Sunday, 5 August 2007

Quantitative Hedonics

I'll start with an effective way to create hap- piness. Lays' ketchup flavour crisps and Mouton Rothschild 1985. Yes, I know it sounds like a strange combination but it actually really works. So, if that is practical hedonics, what's quantitative hedonics?

Economists are starting to broaden the idea of cost, in particular talking about the cost of happiness. Quantitative hedonics, then, is an attempt to measure misery or its inverse, joy. The basic idea is easy enough: if you rate your happiness sitting in the garden this morning at 6/10 without an ice cream and 7/10 with one, and an ice cream costs £1, then it costs £1 to increase your happiness 10%.

Nick Cohen in today's Observer discusses an example of this: the cost of aircraft noise. Clearly being overflown makes people miserable. How much should the airlines pay to compensate the people they inflict this on? Obviously one cannot get an unequivocal answer, but even an estimate is interesting.

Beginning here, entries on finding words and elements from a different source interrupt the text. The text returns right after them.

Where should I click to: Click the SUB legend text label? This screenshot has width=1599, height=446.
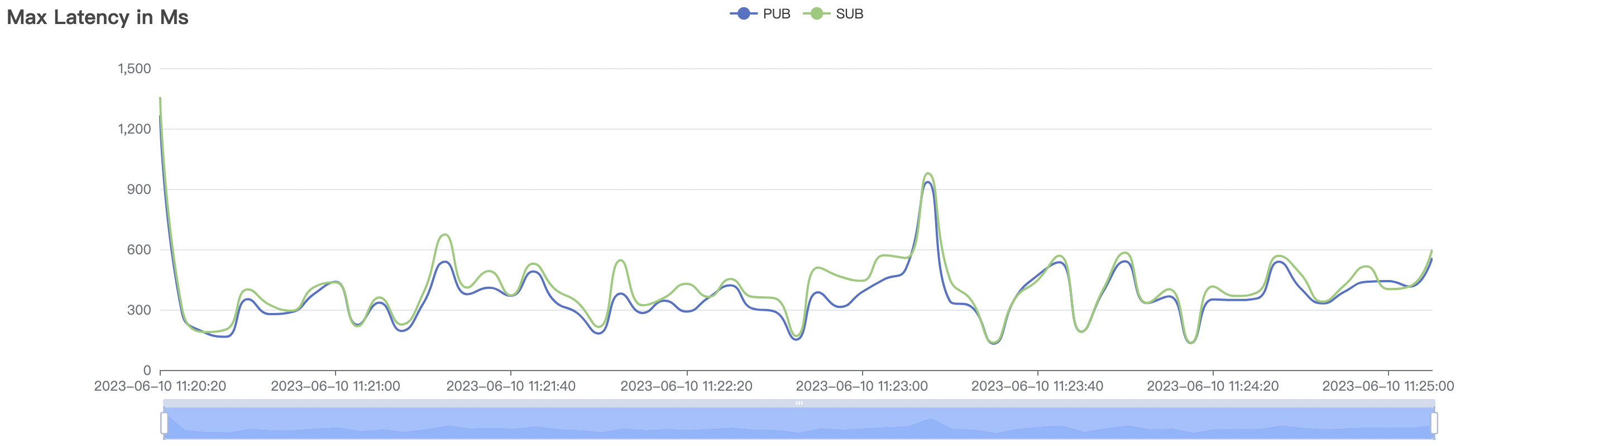(x=849, y=14)
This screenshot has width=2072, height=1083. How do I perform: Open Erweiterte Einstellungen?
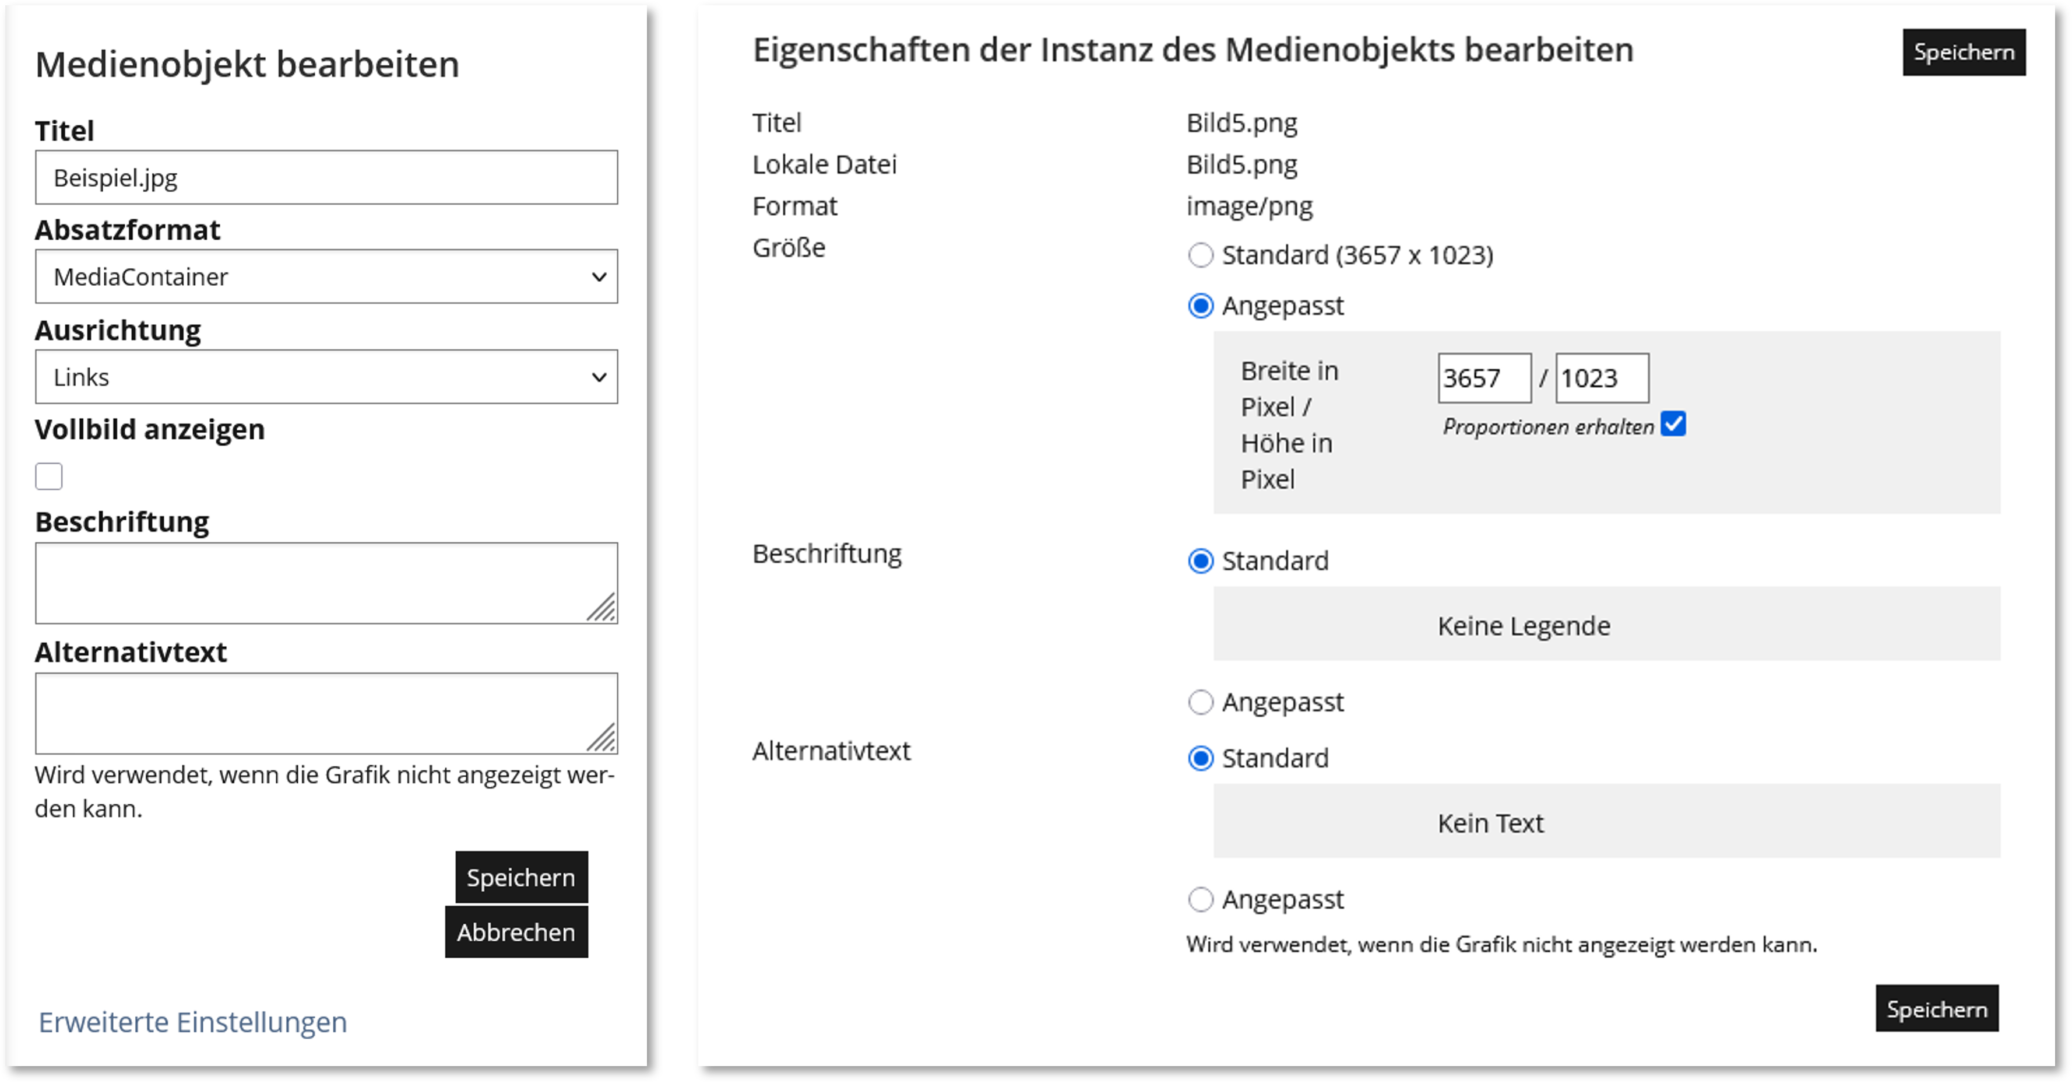point(191,1022)
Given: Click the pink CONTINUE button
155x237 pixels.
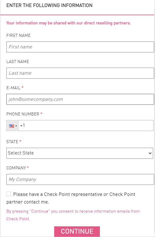Looking at the screenshot, I should [x=77, y=232].
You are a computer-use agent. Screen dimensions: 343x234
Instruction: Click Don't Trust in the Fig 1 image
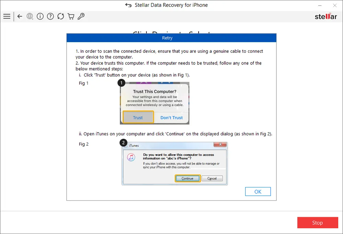click(172, 118)
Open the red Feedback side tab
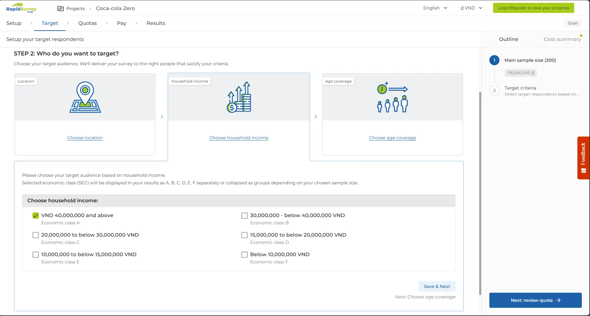 point(583,158)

This view of the world suggests a different way at looking at some problematic modern situations. For instance recently the New York Times had a discussion of babies on public transport. One side took the view that a screaming child make the whole experience miserable for everyone: the other that they had a perfect right to travel with their child no matter how noisy. It would be interesting of debating whether it is acceptable to travel with a screaming infant what the hedonic cost of doing so was. Perhaps if this added onto the parent's ticket their decision to travel might be different?